§ **TASK DIRECTIONS**
Return the lines below exactly as they appear, please, starting with the first and ending with the one that contains "お問い合わせ (56, 1974)".

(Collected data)
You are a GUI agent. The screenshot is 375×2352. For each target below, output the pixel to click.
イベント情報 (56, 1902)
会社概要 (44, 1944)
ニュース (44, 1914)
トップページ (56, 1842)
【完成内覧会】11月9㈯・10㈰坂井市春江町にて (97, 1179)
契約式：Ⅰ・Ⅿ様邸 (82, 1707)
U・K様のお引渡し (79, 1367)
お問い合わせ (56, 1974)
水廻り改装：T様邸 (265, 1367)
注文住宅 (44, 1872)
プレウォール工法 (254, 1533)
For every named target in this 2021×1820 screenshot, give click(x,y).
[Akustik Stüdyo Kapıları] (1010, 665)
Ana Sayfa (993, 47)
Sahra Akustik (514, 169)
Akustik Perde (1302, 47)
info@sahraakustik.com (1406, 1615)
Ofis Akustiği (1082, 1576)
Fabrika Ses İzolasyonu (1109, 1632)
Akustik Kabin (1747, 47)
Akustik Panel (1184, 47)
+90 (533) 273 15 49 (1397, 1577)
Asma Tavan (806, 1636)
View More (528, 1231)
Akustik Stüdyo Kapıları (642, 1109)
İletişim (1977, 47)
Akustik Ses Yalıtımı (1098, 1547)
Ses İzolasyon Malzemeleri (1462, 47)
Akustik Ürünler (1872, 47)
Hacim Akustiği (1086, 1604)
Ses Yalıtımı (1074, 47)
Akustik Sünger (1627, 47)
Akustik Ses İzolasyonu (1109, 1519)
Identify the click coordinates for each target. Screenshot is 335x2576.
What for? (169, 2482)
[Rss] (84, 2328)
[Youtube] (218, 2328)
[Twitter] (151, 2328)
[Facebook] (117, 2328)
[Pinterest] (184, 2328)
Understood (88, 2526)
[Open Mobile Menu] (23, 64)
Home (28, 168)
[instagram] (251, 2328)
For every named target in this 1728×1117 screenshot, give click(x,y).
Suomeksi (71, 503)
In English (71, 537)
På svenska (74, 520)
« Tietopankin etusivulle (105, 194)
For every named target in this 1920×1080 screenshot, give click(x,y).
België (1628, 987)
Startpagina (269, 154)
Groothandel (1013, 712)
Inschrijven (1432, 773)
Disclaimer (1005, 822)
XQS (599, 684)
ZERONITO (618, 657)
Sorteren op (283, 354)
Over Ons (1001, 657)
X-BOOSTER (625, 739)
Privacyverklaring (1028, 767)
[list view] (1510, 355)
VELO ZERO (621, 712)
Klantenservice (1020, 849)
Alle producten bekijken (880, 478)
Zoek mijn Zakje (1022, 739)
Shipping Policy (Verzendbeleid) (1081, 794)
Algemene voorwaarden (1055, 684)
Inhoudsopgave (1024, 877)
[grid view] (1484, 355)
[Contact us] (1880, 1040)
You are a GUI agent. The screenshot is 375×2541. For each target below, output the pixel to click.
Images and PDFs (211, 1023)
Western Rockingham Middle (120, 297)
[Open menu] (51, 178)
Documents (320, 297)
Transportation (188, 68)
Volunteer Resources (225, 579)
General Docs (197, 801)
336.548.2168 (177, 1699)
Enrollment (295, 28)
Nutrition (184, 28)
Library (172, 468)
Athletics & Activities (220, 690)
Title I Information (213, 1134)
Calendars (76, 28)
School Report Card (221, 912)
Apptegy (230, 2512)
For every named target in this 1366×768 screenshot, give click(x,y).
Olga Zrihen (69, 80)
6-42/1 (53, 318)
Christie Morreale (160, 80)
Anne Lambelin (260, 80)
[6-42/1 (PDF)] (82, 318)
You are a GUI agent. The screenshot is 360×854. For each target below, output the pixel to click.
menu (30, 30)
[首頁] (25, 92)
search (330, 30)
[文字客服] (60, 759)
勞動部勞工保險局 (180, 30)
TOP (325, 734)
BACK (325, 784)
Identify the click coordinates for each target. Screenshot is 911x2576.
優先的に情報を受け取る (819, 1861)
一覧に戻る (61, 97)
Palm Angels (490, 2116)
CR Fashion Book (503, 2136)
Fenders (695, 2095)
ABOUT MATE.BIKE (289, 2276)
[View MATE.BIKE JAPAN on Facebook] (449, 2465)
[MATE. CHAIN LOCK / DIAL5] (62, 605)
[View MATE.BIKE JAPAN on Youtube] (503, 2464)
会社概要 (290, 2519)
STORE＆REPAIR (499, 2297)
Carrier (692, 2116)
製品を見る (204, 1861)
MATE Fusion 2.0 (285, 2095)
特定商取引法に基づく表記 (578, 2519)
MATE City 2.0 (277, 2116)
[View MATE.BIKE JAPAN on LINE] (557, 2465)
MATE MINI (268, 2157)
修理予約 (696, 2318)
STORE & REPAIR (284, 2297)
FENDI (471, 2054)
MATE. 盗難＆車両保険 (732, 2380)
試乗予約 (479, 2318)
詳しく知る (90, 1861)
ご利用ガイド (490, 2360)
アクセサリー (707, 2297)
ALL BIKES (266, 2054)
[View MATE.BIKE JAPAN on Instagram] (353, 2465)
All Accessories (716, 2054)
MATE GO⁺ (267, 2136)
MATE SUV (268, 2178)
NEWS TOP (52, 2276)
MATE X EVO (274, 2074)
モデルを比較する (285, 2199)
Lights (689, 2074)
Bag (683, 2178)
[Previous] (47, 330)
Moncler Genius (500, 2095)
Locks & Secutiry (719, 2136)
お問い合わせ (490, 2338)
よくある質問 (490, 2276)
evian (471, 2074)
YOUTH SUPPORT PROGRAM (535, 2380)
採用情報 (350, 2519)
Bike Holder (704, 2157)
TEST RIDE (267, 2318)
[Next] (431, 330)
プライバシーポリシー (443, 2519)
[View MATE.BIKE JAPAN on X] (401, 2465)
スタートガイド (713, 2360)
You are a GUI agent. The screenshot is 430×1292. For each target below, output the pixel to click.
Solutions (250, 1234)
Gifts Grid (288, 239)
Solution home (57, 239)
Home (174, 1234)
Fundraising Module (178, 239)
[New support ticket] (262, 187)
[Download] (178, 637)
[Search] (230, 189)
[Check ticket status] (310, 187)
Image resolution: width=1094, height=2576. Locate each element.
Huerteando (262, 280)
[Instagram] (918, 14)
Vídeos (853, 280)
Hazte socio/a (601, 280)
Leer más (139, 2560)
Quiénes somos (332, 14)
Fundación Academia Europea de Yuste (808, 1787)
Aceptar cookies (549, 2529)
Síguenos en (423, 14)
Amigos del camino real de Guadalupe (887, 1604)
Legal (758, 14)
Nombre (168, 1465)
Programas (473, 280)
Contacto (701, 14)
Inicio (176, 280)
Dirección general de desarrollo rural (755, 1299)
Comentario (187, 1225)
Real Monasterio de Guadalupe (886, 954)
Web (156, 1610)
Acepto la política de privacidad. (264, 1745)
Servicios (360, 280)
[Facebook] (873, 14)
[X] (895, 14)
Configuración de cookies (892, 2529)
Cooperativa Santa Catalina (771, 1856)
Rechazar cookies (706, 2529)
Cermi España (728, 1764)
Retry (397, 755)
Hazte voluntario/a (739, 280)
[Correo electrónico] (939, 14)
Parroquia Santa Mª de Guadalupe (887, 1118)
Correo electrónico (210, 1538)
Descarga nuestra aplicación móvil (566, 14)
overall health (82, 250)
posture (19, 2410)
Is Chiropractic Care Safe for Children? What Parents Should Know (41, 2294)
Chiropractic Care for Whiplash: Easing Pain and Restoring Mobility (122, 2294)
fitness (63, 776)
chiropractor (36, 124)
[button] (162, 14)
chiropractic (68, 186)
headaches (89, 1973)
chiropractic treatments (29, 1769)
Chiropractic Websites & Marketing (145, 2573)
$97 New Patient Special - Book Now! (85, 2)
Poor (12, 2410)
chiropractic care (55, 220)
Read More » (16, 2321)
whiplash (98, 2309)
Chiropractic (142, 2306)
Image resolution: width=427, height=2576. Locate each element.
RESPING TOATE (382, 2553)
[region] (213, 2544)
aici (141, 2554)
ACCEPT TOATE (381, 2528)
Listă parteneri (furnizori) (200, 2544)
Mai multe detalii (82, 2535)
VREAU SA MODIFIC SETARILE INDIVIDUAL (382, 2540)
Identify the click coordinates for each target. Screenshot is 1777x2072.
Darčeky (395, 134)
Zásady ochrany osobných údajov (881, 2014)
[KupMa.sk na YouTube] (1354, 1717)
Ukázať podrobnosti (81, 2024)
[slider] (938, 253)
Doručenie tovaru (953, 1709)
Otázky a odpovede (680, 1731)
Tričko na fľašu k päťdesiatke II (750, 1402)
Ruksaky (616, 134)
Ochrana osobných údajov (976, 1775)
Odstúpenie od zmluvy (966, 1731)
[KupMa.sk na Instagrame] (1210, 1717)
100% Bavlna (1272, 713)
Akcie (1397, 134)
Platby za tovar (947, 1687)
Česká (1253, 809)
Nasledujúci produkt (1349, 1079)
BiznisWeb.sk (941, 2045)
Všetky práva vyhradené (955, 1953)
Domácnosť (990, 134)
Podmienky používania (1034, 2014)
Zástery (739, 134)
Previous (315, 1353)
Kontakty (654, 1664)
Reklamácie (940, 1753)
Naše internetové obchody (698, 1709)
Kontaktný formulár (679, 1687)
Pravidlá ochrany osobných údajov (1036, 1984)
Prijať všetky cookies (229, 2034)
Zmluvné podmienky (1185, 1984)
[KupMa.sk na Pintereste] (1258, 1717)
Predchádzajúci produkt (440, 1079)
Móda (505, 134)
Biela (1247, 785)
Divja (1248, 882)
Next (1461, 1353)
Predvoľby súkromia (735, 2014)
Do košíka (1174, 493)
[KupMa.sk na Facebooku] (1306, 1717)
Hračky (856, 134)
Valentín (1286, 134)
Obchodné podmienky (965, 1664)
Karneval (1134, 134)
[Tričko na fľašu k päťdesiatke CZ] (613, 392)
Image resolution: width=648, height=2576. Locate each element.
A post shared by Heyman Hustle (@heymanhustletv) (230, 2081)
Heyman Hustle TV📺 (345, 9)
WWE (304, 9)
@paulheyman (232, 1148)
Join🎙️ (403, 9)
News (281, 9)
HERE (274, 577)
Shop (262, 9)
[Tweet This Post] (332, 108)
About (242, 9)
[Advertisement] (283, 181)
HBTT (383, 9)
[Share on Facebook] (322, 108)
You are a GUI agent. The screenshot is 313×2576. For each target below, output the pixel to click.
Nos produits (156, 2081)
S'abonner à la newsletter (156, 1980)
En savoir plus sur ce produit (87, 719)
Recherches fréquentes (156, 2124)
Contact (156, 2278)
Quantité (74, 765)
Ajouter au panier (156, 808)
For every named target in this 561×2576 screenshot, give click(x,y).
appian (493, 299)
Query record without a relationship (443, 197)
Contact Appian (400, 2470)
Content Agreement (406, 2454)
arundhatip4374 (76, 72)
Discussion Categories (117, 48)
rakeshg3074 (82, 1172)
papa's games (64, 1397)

§ **REPLY TO THE TASK**
You are a GUI agent. The screenshot is 375×2352. For each target below, output the pixel to click.
イベント情報 (56, 1902)
会社概要 (44, 1944)
ニュース (44, 1914)
トップページ (56, 1842)
【完成内覧会】11月9㈯・10㈰坂井市春江町にて (97, 1179)
契約式：Ⅰ・Ⅿ様邸 (82, 1707)
U・K様のお引渡し (79, 1367)
お問い合わせ (56, 1974)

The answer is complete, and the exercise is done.